Pixel coordinate grounding data:
"""

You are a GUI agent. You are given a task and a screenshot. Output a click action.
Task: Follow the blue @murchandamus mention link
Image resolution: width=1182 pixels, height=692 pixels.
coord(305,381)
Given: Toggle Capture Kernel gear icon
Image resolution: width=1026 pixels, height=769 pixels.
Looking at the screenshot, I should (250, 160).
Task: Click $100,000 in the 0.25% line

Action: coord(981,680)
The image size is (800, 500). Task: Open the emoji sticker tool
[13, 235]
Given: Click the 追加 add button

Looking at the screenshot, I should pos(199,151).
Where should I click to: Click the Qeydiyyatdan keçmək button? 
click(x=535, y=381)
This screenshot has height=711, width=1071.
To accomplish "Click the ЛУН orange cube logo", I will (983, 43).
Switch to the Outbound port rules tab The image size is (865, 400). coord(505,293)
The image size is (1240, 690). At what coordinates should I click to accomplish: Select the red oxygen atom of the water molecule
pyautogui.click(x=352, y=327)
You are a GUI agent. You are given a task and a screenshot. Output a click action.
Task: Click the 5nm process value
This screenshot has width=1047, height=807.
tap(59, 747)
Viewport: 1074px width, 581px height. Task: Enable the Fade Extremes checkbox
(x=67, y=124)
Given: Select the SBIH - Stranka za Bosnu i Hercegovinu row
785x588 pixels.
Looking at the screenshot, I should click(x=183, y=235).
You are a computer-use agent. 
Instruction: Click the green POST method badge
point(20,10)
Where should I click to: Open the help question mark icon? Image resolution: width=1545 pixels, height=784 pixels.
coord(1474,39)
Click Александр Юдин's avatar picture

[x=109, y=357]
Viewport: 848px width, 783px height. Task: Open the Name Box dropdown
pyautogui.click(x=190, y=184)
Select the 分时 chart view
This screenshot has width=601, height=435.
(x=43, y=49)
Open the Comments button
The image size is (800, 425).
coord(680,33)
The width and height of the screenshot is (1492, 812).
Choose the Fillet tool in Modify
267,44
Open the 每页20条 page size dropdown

"""

What you are asked to do: I'd like an exact copy of the lines above, from the very first one through the line that contains "Switch to the", with nothing else added.

Exercise result:
You are a GUI agent. You are given a task and a screenshot. Output a click action.
Task: Follow the blue @murchandamus mention link
Image resolution: width=1182 pixels, height=692 pixels.
coord(305,381)
Given: Toggle Capture Kernel gear icon
Image resolution: width=1026 pixels, height=769 pixels.
Looking at the screenshot, I should (250, 160).
Task: Click $100,000 in the 0.25% line

Action: coord(981,680)
The image size is (800, 500). Task: Open the emoji sticker tool
[13, 235]
Given: Click the 追加 add button

Looking at the screenshot, I should pos(199,151).
Where should I click to: Click the Qeydiyyatdan keçmək button? 
click(x=535, y=381)
This screenshot has height=711, width=1071.
To accomplish "Click the ЛУН orange cube logo", I will (983, 43).
Switch to the Outbound port rules tab The image size is (865, 400). coord(505,293)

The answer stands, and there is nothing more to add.